Current (in Amps), is a measure of the volume of water flowing by any given point. Once you have these two figures you can determine the...
Output (Watts) of the the system.
The equation that links these three components is: Volts x Amps = Watts
|Impedance||Total effective resistance|
|Induction||Power transfer without contact. For example, the charging of dead or neutral fence wires which run parallel to live ones. The closer the Live and neutral wires and the further the distance they travel together, the greater the amount of induced voltage.|
|Insulator||A material which strongly resists the flow of electrons through it. The rubber on an electrical cord provides an insulator for the wires. By covering the wires, the electricity cannot go through the rubber and is forced to follow the path of the wires.|
|Joule||Unit of energy. One joule is one watt for one second. It is the measure Of the 'kick' of a pulse. Joules are the most important measure of the power of the energiser.|
|Kilowatt||A kilowatt is a measure of electrical power equal to 1,000 watts.|
|Leakage||Conduction from the live wires to earth caused by poor insulators, shorts and vegetation growth on the wires resulting in a drop in voltage.|
|Live Wire||The wire connected to the energiser live terminal. The live wire must be insulated to conduct the pulse down the fence.|
|Load||Any power consuming device connected to an electrical circuit.|
|Ohm||Unit of resistance. One ohm is the resistance value through which
one volt will maintain a current of one amp. Calculation: Ohms = Volts
divided by Amps.
The ohm scale is a reverse one, i.e.
Low numbers indicate heavy load, and high
numbers indicate light Load. Zero ohms is a dead short. 500 ohms is the maximum a human or animal body can
conduct. When an animal gets a severe shock the Average resistance is approximately 2000 ohms.

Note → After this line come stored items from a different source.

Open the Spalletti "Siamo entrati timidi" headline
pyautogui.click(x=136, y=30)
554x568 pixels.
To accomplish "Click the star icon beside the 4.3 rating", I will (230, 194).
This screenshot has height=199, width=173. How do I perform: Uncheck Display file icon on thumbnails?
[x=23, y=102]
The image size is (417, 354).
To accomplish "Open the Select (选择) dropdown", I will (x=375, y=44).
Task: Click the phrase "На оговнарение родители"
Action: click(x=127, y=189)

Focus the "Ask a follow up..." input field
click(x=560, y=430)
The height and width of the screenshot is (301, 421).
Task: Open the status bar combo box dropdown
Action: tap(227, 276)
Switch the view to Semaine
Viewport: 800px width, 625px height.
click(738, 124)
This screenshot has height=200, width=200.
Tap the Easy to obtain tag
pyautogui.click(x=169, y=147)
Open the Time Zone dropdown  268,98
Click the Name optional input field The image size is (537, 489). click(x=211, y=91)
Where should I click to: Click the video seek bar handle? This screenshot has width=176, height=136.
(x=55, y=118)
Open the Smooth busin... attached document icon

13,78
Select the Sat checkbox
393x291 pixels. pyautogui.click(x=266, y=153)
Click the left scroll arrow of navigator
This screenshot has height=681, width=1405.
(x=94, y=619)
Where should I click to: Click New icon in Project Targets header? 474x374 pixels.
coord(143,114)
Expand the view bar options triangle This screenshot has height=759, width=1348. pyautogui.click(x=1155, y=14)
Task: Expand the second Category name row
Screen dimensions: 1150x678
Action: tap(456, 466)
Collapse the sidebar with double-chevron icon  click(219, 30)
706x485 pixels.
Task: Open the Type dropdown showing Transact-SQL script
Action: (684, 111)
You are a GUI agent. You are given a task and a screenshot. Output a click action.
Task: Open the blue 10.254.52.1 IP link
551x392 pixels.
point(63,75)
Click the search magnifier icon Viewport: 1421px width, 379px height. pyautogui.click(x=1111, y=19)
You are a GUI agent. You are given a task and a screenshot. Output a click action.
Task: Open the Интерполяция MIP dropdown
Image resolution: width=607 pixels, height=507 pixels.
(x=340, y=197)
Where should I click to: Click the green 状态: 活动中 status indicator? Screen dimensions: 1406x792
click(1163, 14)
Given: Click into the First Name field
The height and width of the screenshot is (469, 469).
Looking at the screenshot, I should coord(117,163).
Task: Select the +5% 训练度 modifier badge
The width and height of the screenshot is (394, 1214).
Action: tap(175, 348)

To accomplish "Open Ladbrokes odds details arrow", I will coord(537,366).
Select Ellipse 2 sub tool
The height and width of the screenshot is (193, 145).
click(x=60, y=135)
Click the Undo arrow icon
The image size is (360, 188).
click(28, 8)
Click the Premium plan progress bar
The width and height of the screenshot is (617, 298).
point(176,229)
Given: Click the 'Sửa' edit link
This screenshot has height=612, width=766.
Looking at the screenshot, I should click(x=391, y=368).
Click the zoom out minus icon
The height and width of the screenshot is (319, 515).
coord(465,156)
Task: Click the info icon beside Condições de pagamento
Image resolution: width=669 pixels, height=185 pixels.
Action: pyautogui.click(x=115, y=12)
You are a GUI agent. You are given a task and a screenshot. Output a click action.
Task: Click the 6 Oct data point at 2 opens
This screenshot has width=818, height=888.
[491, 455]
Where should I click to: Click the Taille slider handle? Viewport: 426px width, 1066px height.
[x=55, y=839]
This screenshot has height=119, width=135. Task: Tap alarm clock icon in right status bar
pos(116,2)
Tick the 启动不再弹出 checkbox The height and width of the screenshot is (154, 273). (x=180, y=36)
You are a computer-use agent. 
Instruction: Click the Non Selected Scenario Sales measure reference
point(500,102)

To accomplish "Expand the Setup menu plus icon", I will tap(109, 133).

|Pulse||A brief electric current or shock emitted by an energiser. Each pulse is on for about 0.0001 of a second. Pulses are spaced about a second apart.|
|Resistance||Measured in ohms. The equivalent of friction in water. Calculation: Resistance = Volts divided by Amps. When current flows through a conductor it creates heat because of resistance. Imagine Resistance as how tightly the material is holding the current. You may have noticed that the cord from an appliance can feel warm after running for a long time. That is the amperage flowing in the circuit. The more amps moving the more heat is produced. When a wire carries too many amps for its size, it becomes 'overloaded' and the insulation can melt and cause a fire or can shock you if you touch it. That's why it is always important to have the correct wire size. In relation to resistance, it is worth noting that an animal with soft feet such as a dog, has less resistance than an animal with hooves. Likewise, a person wearing Wellington boots would feel less shock than someone wearing canvas shoes.|
|Short||Low resistance leakage caused by live wires touching earth return wires, steel supports or the ground resulting in a severe drop in voltage.|
|Volt||Unit of electrical pressure which causes current to flow. Voltage is a measure of the rate at which electricity is moving i.e. how fast the electrons are moving through a circuit. Calculation: Voltage = Current (Amps) x Resistance (Ohms). One volt drives a current of one amp through a resistance of one ohm. Current in a wire is driven by voltage in roughly the same way that water in your pipes is driven by pumping stations. 1000 volts Equals 1 Kv.|
|Watt||Unit of power, both electrical and mechanical. The power needed to operate an electrical device. The product of voltage x current. Power is the rate of doing work or providing heat. Power levels around a building can range from a few watts for a typical nightlight to 5,000 watts (or five kilowatts) for a large air conditioner. Motors around the home are usually rated in horsepower. One Horsepower equals 746 watts. Thus a 1.5 horsepower motor uses over 1100 watts; a half horsepower motor in a washing machine will use about 375 watts.|